(Task): All that is needed is the line containing "About [tab] (678, 952)" together with each line after it, transcribed exactly to the end of the records.

(Provided data):
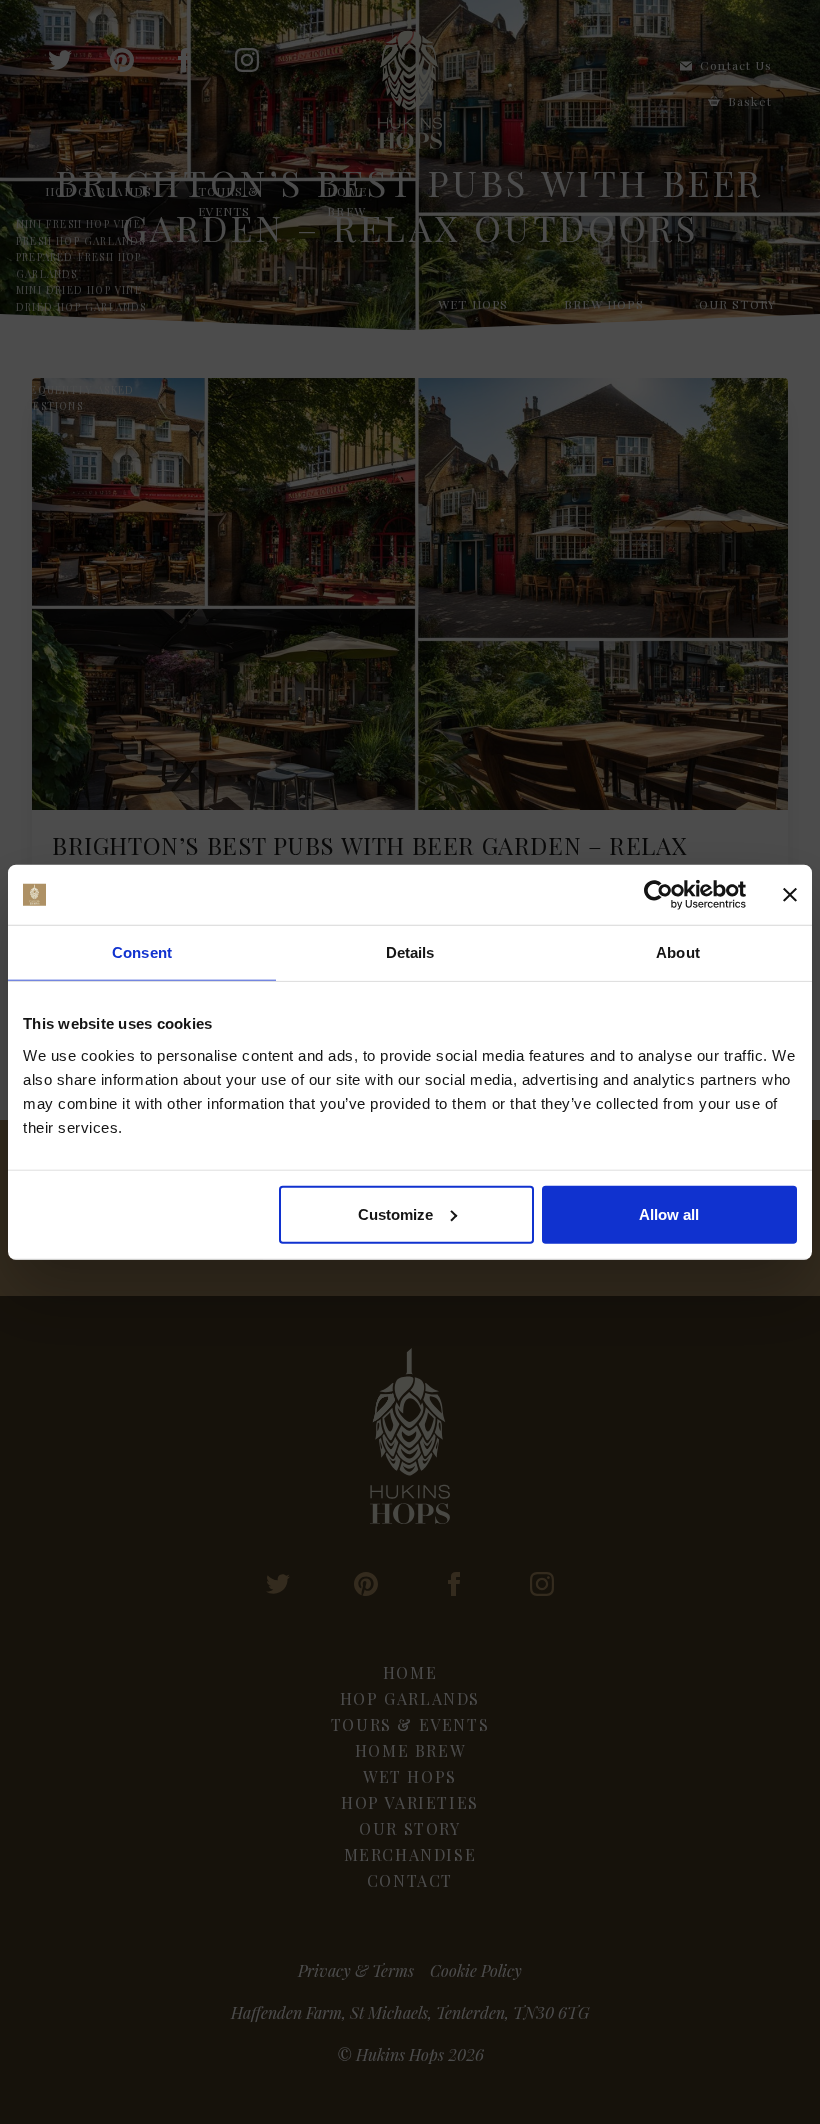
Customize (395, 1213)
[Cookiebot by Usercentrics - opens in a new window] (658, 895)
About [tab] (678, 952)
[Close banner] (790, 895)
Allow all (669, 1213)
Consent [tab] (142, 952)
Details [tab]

(Result for this task):
About [tab] (678, 952)
[Close banner] (790, 895)
Allow all (669, 1213)
Consent [tab] (142, 952)
Details [tab]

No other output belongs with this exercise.